--- START ---

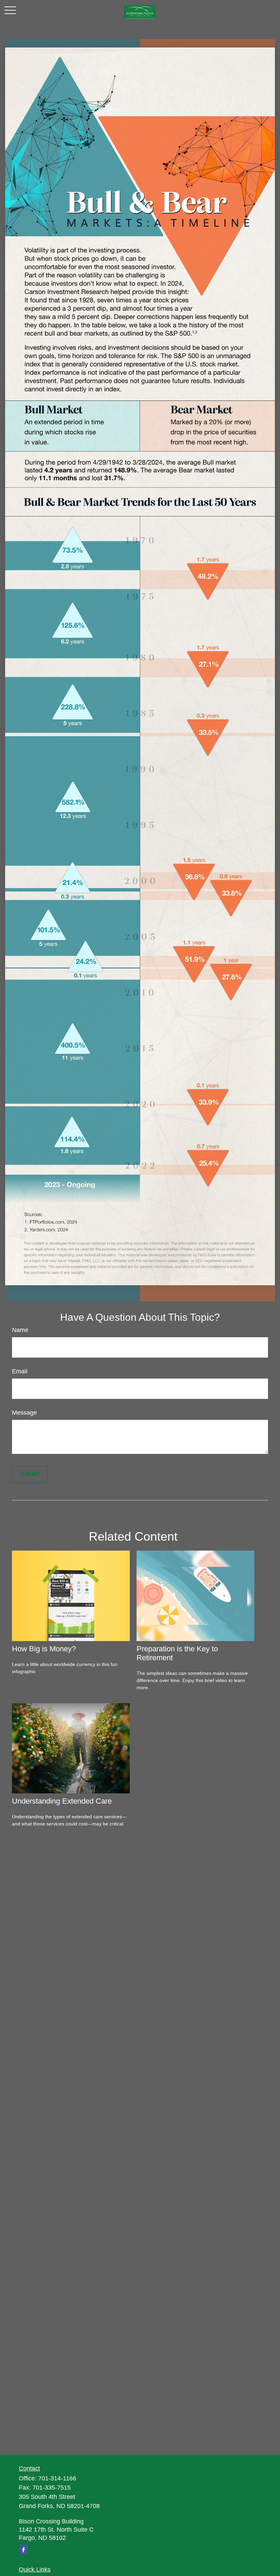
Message (24, 1412)
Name (20, 1330)
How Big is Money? (44, 1648)
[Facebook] (23, 2549)
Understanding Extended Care (62, 1801)
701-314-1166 (57, 2478)
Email (19, 1371)
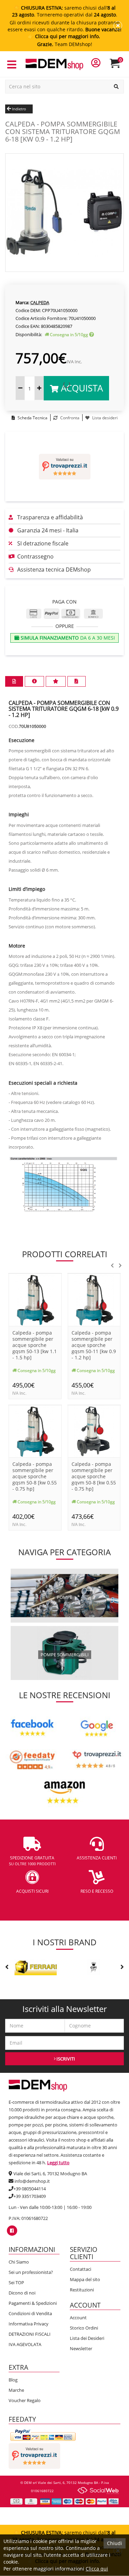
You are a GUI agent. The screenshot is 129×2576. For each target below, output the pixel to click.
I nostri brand (65, 1942)
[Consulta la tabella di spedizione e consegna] (91, 335)
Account (78, 2317)
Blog (13, 2380)
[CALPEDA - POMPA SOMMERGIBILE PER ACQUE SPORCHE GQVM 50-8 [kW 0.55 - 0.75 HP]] (94, 1430)
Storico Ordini (84, 2328)
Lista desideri (104, 418)
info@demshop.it (32, 2181)
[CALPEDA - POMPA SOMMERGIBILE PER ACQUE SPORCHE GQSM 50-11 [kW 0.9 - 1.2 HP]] (94, 1299)
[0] (119, 66)
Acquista (80, 388)
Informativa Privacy (29, 2324)
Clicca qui (97, 2568)
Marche (16, 2390)
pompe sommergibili (65, 1654)
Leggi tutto (58, 2162)
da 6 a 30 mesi (67, 637)
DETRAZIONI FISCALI (30, 2334)
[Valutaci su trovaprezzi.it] (64, 466)
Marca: (22, 302)
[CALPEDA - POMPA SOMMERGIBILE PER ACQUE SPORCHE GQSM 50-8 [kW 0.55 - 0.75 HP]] (35, 1430)
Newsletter (81, 2348)
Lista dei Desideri (87, 2338)
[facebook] (12, 2230)
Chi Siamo (19, 2262)
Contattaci (80, 2269)
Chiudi (114, 2543)
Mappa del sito (85, 2279)
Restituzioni (82, 2290)
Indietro (18, 108)
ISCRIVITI (65, 2059)
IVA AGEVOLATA (25, 2344)
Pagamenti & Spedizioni (33, 2303)
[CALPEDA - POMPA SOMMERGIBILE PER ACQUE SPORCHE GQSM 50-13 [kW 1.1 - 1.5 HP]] (35, 1299)
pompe (64, 1597)
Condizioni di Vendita (30, 2313)
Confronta (69, 418)
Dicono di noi (22, 2293)
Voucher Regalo (25, 2400)
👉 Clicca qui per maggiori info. (64, 36)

--- END ---

● Problem details
One stretch of the lines above is wanted, from the line that contains "Marca: (22, 302)" through the line that contains "Pagamenti & Spedizioni (33, 2303)". Output it exactly.

● The answer
Marca: (22, 302)
[CALPEDA - POMPA SOMMERGIBILE PER ACQUE SPORCHE GQSM 50-8 [kW 0.55 - 0.75 HP]] (35, 1430)
Newsletter (81, 2348)
Lista dei Desideri (87, 2338)
[facebook] (12, 2230)
Chi Siamo (19, 2262)
Contattaci (80, 2269)
Chiudi (114, 2543)
Mappa del sito (85, 2279)
Restituzioni (82, 2290)
Indietro (18, 108)
ISCRIVITI (65, 2059)
IVA AGEVOLATA (25, 2344)
Pagamenti & Spedizioni (33, 2303)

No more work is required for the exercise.